The AuAg ESG Gold Mining UCITS ETF is listed on London Stock Exchange in US dollars (ESGO LN) and pound sterling (ESGP LN), and on Xetra in euros (ZSGO GY).
The fund has been brought to market in partnership with London-based white-label ETF issuer HANetf.
According to AuAg Funds, impact investing within the gold mining industry promotes environmentally friendly miners to be on the grid, build solar farms on-site, use fuel-cell mining trucks, and restore sites post-project, leaving reusable infrastructure such as roads, water, and electricity for other projects. Miners’ role in greenhouse gas emissions is further incentive to monitor ESG criteria within the sector.
Eric Strand, CEO at AuAg Funds, said: “We’re delighted to launch the AuAg ESG Gold Mining UCITS ETF which allows investment in the companies that extract precious metals, with an active ESG approach. Mining is an industry that has seen vast improvements in all aspects of ESG, but standards vary across regions and companies. ESGO helps investors get exposure towards gold mining companies with the best ESG credentials and invest in the sector more responsibly.”
Hector McNeil, co-Founder and co-CEO at HANetf, added: “ESG is very important for all types of investments and investors increasingly demand greater clarity and transparency from investment providers. It is a major focus at HANetf which partly explains why we are delighted to be able to launch the AuAg ESG Gold Mining UCITS ETF with AuAg Funds. There is also a strong investment story to tell when investing in ESG friendly gold miners which is a growth sector partly due to monetary inflation and the green transformation.”
The fund is linked to the Solactive AuAg Gold Mining Index which chooses its constituents from a universe of stocks with market capitalizations above $500 million and average daily trading volumes greater than $5m.
Eligible constituents must be classified within the gold mining or silver ore mining industries according to Factset’s Revere Business Industry Classification System (RBICS).

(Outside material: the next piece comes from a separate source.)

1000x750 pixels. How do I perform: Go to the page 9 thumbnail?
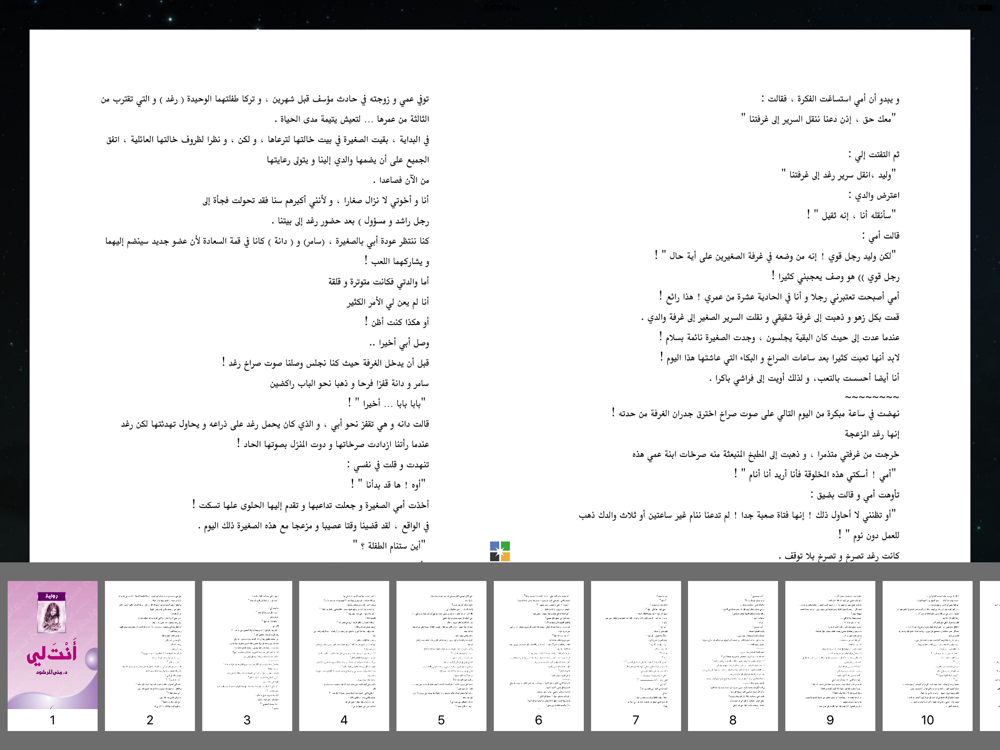point(830,655)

The index harnesses ESG data from Sustainalytics to first remove companies that are known violators of the UN Global Compact and to then rank the remaining constituents according to an ESG Risk rating.

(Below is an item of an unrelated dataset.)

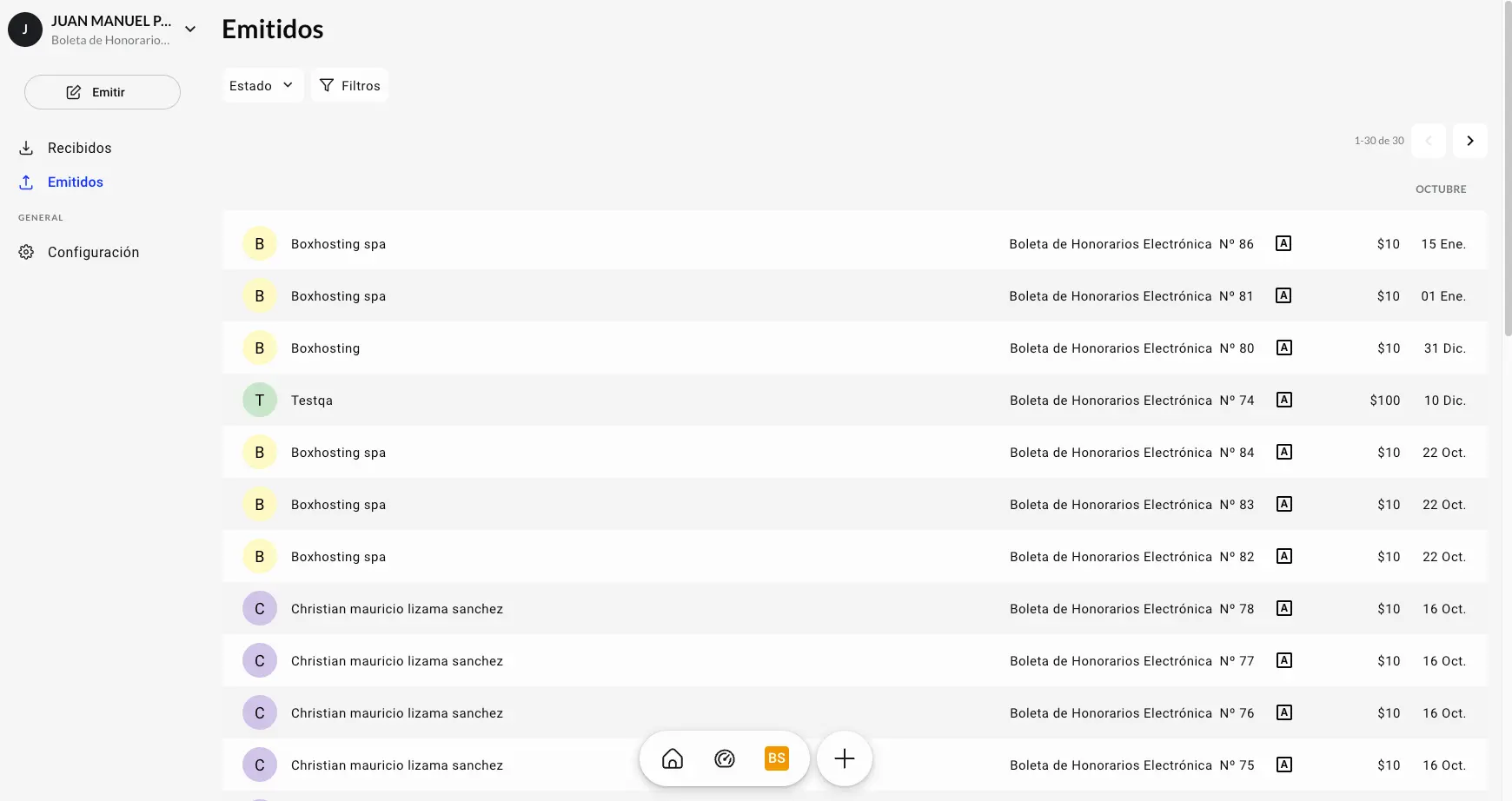The width and height of the screenshot is (1512, 801).
Task: Open the Filtros filter options
Action: 349,85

The ESG Risk rating reflects an organization’s unmanaged ESG risk and is composed of three components: corporate governance, financially material ESG issues (factors that could reasonably impact a company’s economic value), and idiosyncratic issues (black swan risks that could be detrimental to economic value).
The 25 firms with the most favourable (i.e. lowest risk) ESG Risk ratings are selected for inclusion in the index, which is then equally weighted in order to avoid concentration in larger gold mining companies. Rebalancing occurs on a quarterly basis.
As of 14 July, Canadian miners accounted for approximately half of the total index weight with South African firms making up a fifth. The next-largest country exposures were Australia and the US, each accounting for roughly 8% of the index weight.
The portfolio includes many names familiar to investors in regular gold mining ETFs (Newmont, Newcrest, Wheaton, AngloGold Ashanti etc), but there are some notable exclusions, such as industry giants Barrick Gold and Kirkland Gold. There are also some noteworthy inclusions for what is labeled a gold mining fund, such as Fresnillo and Fortuna Silver Mines, two miners principally targeting silver, and Impala Platinum (Implats), a specialist PGM miner.
The ETF comes with an expense ratio of 0.60% and is classified as Article 8 under the EU’s Sustainable Finance Disclosure Regulation (SFDR).